I have a binary output file from a FORTRAN code. Want to read it in python. (Reading with FORTRAN and outputting text to read for python is not an option. Long story.) I can read the first record in a simplistic manner:
>>> binfile=open('myfile','rb')
>>> pad1=struct.unpack('i',binfile.read(4))[0]
>>> ver=struct.unpack('d',binfile.read(8))[0]
>>> pad2=struct.unpack('i',binfile.read(4))[0]
>>> pad1,ver,pad2
(8,3.13,8)
Just fine. But this is a big file and I need to do this more efficiently. So I try:
>>> (pad1,ver,pad2)=struct.unpack('idi',binfile.read(16))
This won't run. Gives me an error and tells me that unpack needs an argument with a length of 20. This makes no sense to me since the last time I checked, 4+8+4=16. When I give in and replace the 16 with 20, it runs, but the three numbers are populated with numerical junk. Does anyone see what I am doing wrong? Thanks!
The size you get is due to alignment, try struct.calcsize('idi')
to verify the size is actually 20 after alignment. To use the native byte-order without alignment, specify struct.calcsize('=idi')

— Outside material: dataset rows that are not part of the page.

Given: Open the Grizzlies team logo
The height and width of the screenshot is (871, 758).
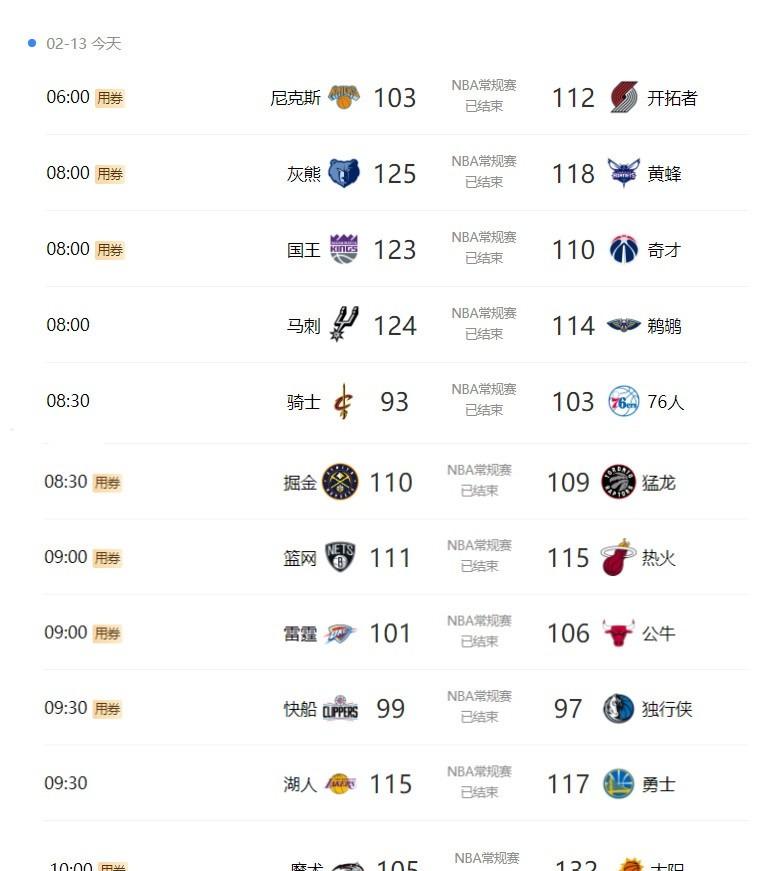Looking at the screenshot, I should point(344,173).
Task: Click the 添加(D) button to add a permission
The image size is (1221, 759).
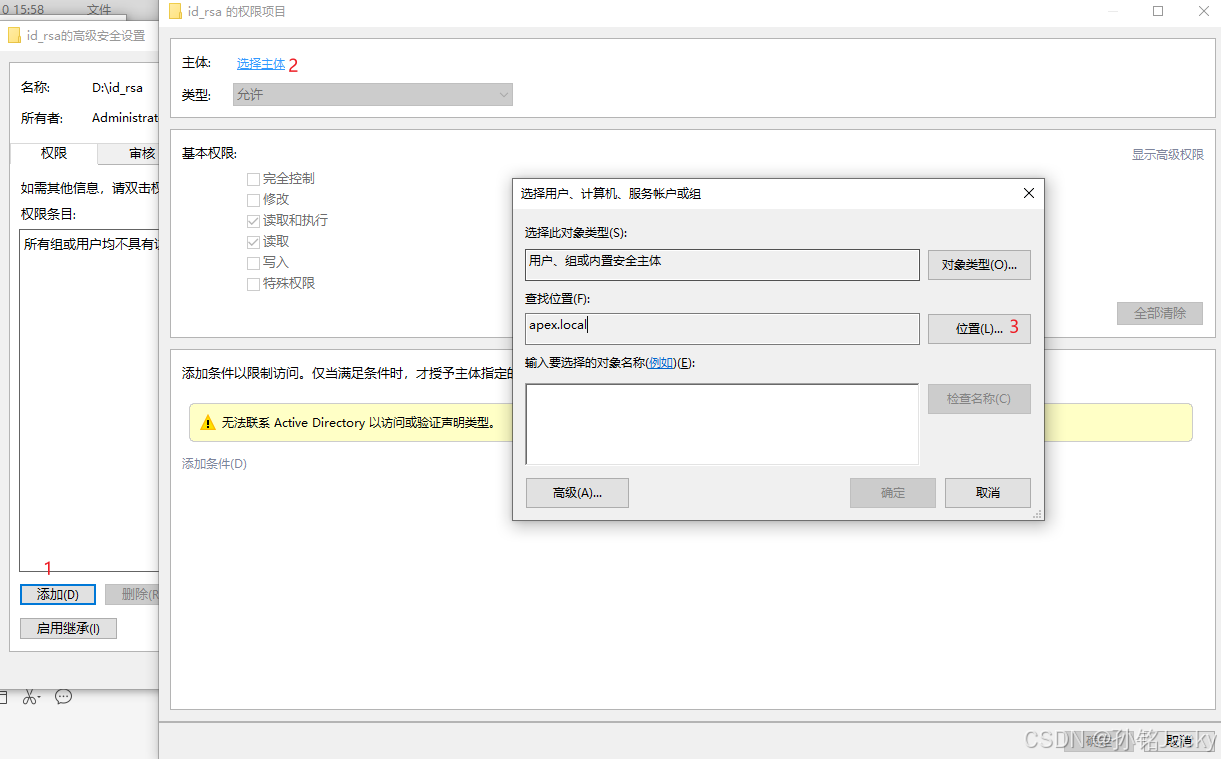Action: [x=57, y=594]
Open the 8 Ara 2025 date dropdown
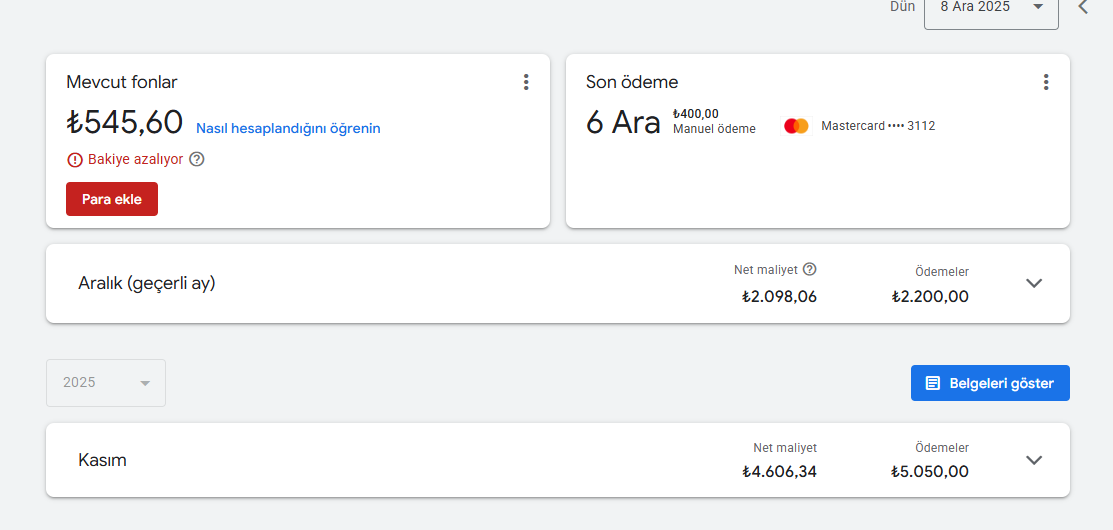 click(991, 9)
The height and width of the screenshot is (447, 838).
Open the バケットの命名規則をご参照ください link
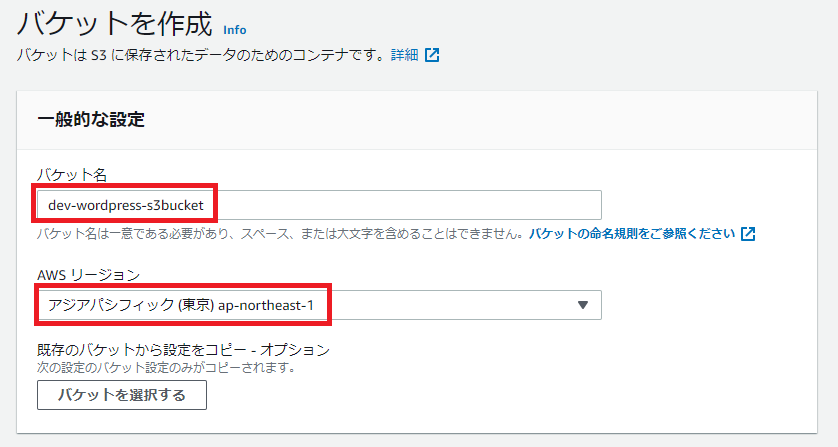pos(632,234)
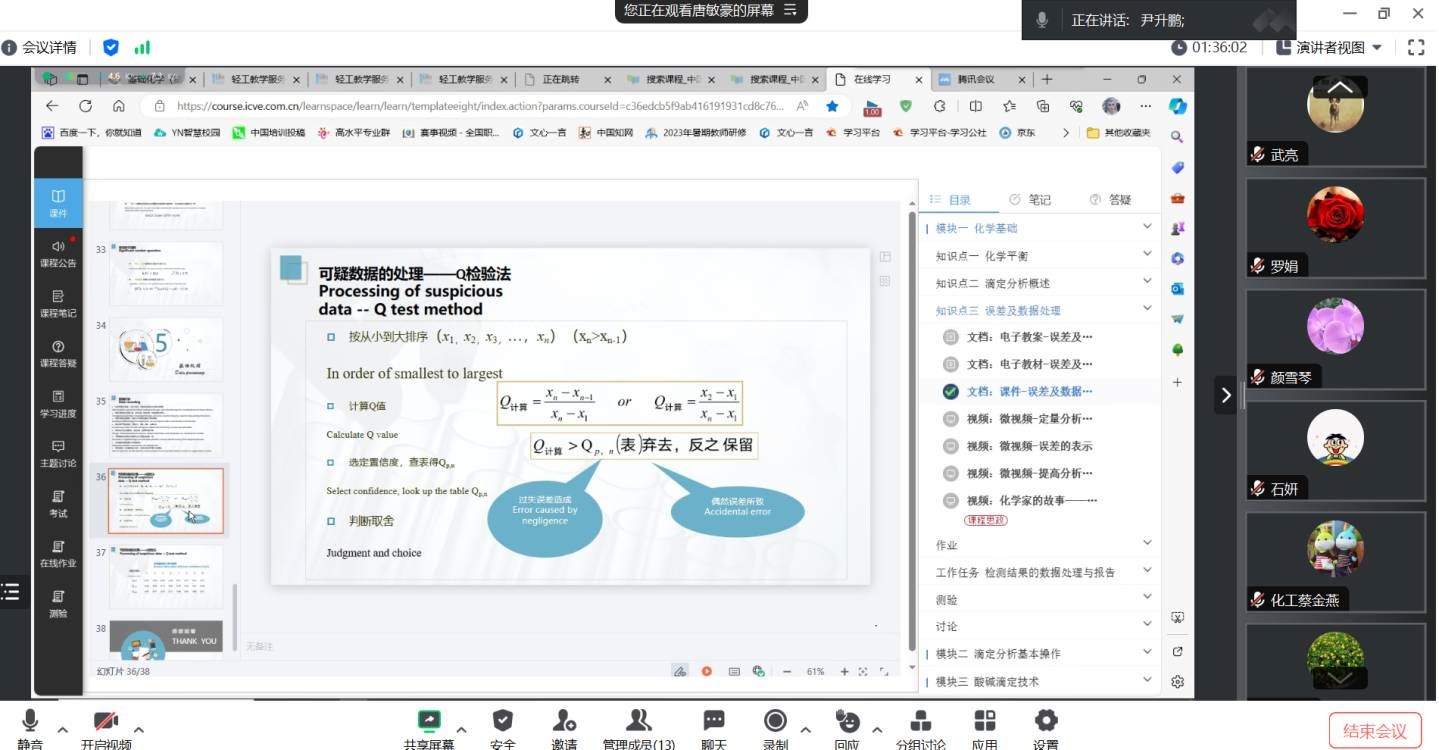Screen dimensions: 1439x750
Task: Start recording with the Record icon
Action: click(x=775, y=722)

and adapt it to your example.
For more info on the struct
module, check http://docs.python.org/2/library/struct.html
The struct
module is mainly intended to interoperate with C structures and because of this it aligns the data members. idi
corresponds to the following C structure:
struct
{
int int1;
double double1;
int int2;
}
double
entries require 8 byte alignment in order to function efficiently (or even correctly) with most CPU load operations. That's why 4 bytes of padding are being added between int1
and double1
, which increases the size of the structure to 20 bytes. The same padding is performed by the struct
module, unless you suppress the padding by adding <
(on little endian machines) or >
(on big endian machines), or simply =
at the beginning of the format string:
>>> struct.unpack('idi', d)
Traceback (most recent call last):
File "<stdin>", line 1, in <module>
struct.error: unpack requires a string argument of length 20
>>> struct.unpack('<idi', d)
(-1345385859, 2038.0682530887993, 428226400)

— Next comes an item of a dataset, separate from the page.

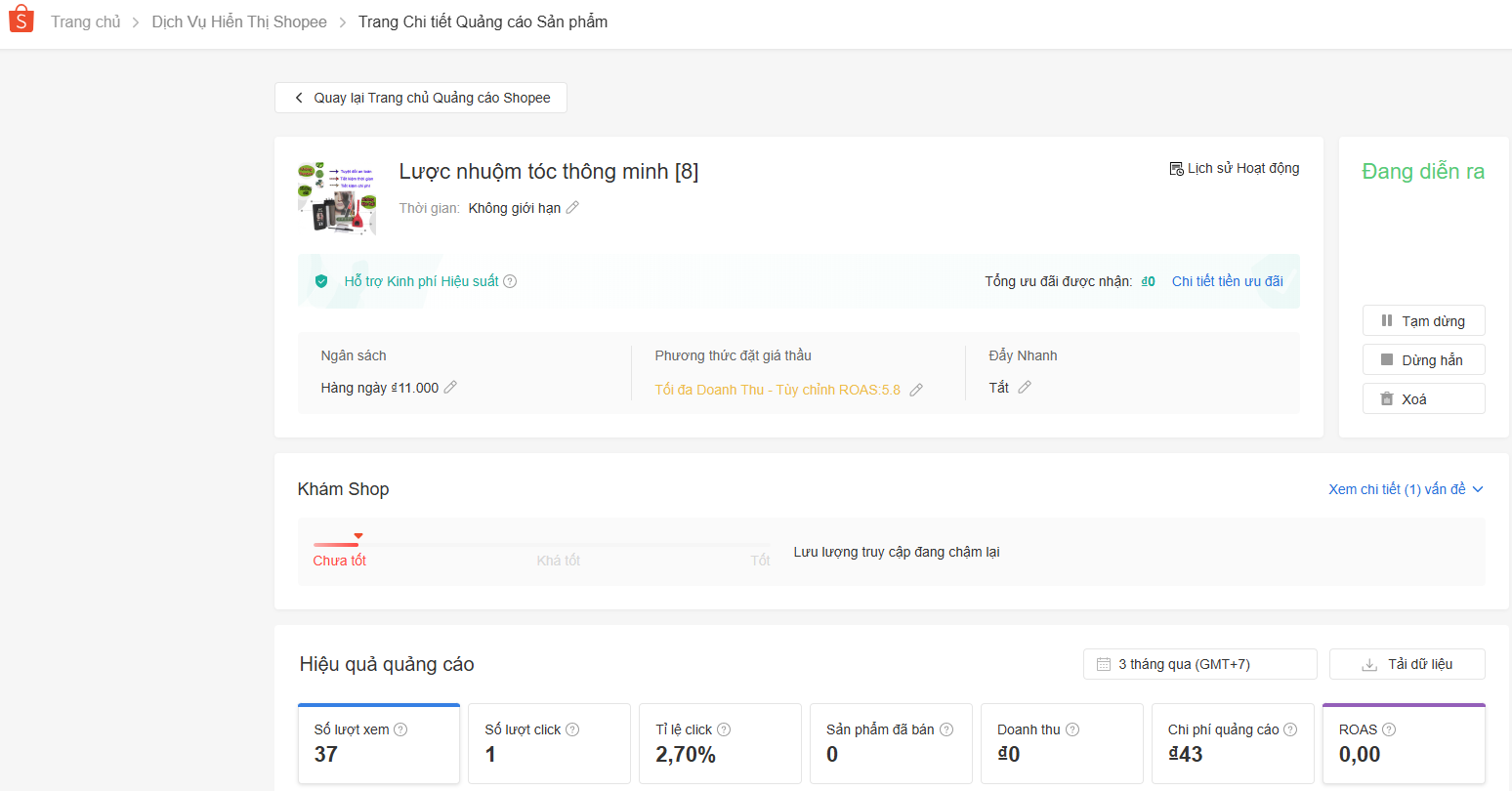Viewport: 1512px width, 791px height.
Task: Show help info for Số lượt xem
Action: (400, 729)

>>> struct.unpack('=idi', d)
(-1345385859, 2038.0682530887993, 428226400)
(d
is a string of 16 random chars.)
I recommend using arrays to read a file that was written by FORTRAN with UNFORMATTED, SEQUENTIAL.
Your specific example using arrays, would be as follows:
import array
binfile=open('myfile','rb')
pad = array.array('i')
ver = array.array('d')
pad.fromfile(binfile,1) # read the length of the record
ver.fromfile(binfile,1) # read the actual data written by FORTRAN
pad.fromfile(binfile,1) # read the length of the record
If you have FORTRAN records that write arrays of integers and doubles, which is very common, your python would look something like this:
import array
binfile=open('myfile','rb')
pad = array.array('i')
my_integers = array.array('i')
my_floats = array.array('d')
number_of_integers = 1000 # replace with how many you need to read
number_of_floats = 10000 # replace with how many you need to read
pad.fromfile(binfile,1) # read the length of the record
my_integers.fromfile(binfile,number_of_integers) # read the integer data
my_floats.fromfile(binfile,number_of_floats) # read the double data
pad.fromfile(binfile,1) # read the length of the record
Final comment is that if you have characters on the file, you can read those into an array as well, and then decode it into a string. Something like this:
import array
binfile=open('myfile','rb')
pad = array.array('i')
my_characters = array.array('B')
number_of_characters = 63 # replace with number of characters to read
pad.fromfile(binfile,1) # read the length of the record
my_characters.fromfile(binfile,number_of_characters ) # read the data
my_string = my_characters.tobytes().decode(encoding='utf_8')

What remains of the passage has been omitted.